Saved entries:
--- START ---
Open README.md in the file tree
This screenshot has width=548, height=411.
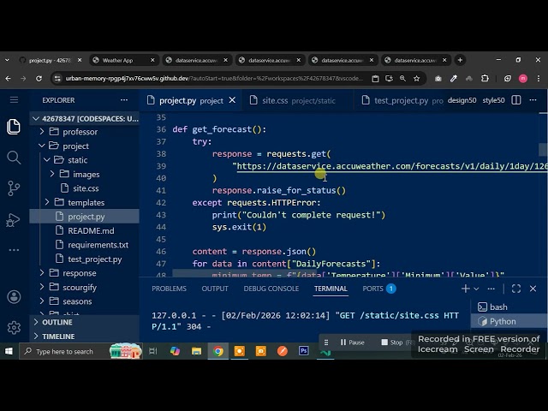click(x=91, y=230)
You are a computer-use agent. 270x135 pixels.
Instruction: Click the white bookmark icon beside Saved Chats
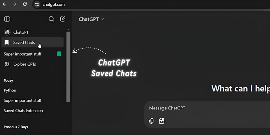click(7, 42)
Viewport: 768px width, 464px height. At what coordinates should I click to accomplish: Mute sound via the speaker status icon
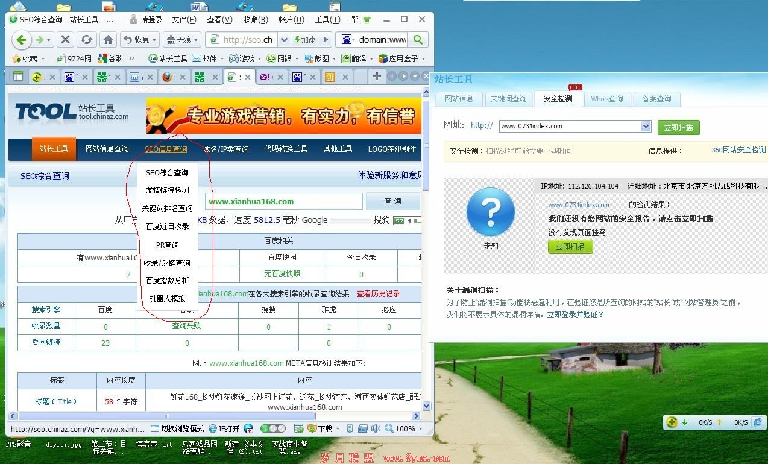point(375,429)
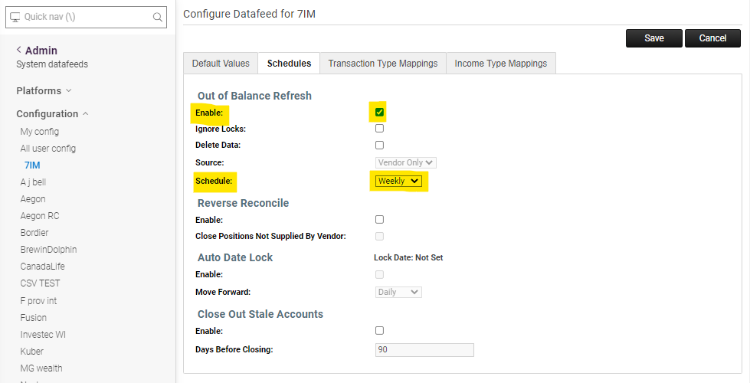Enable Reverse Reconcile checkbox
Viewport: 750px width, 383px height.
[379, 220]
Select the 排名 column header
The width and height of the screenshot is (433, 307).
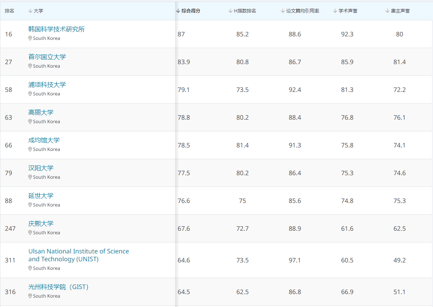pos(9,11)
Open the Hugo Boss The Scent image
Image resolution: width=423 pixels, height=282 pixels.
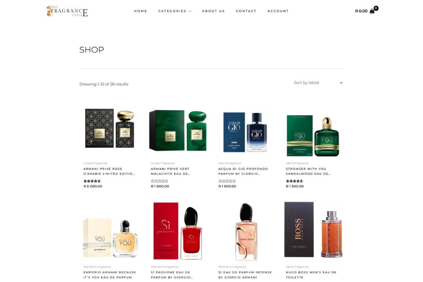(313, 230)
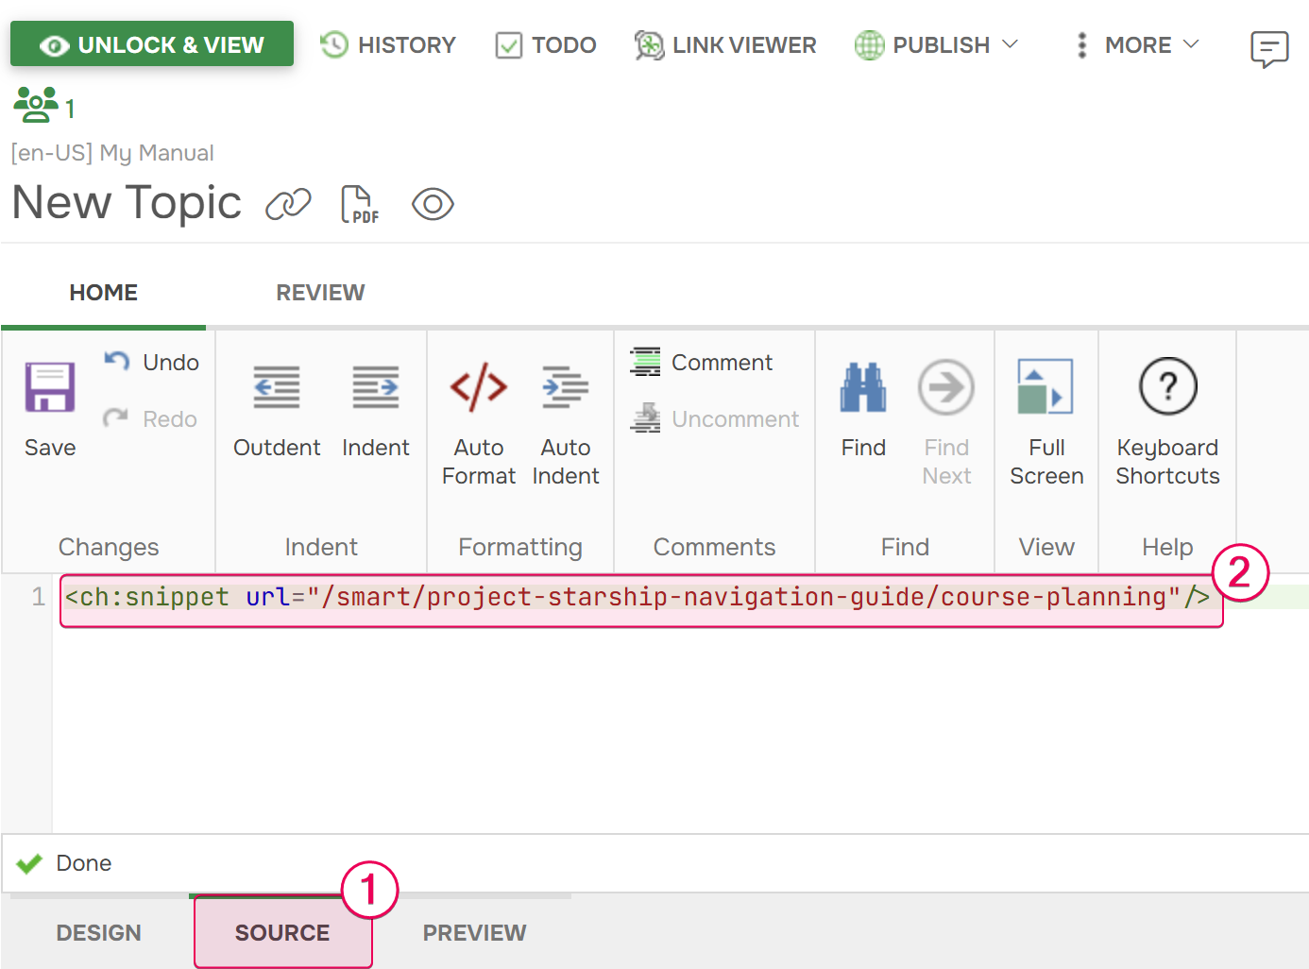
--- END ---
With the images excluded, output every record verbatim.

SOLUTION TO THE EXERCISE.
Open README.md in the file tree
This screenshot has width=548, height=411.
click(x=91, y=230)
You are a computer-use agent. 270x135 pixels.
Instruction: Click the white bookmark icon beside Saved Chats
click(7, 42)
Viewport: 768px width, 464px height. At what coordinates should I click to accomplish: Mute sound via the speaker status icon
point(375,429)
Enable Reverse Reconcile checkbox
Viewport: 750px width, 383px height.
[379, 220]
Select the 排名 column header
The width and height of the screenshot is (433, 307).
pos(9,11)
Open the Hugo Boss The Scent image
Image resolution: width=423 pixels, height=282 pixels.
(313, 230)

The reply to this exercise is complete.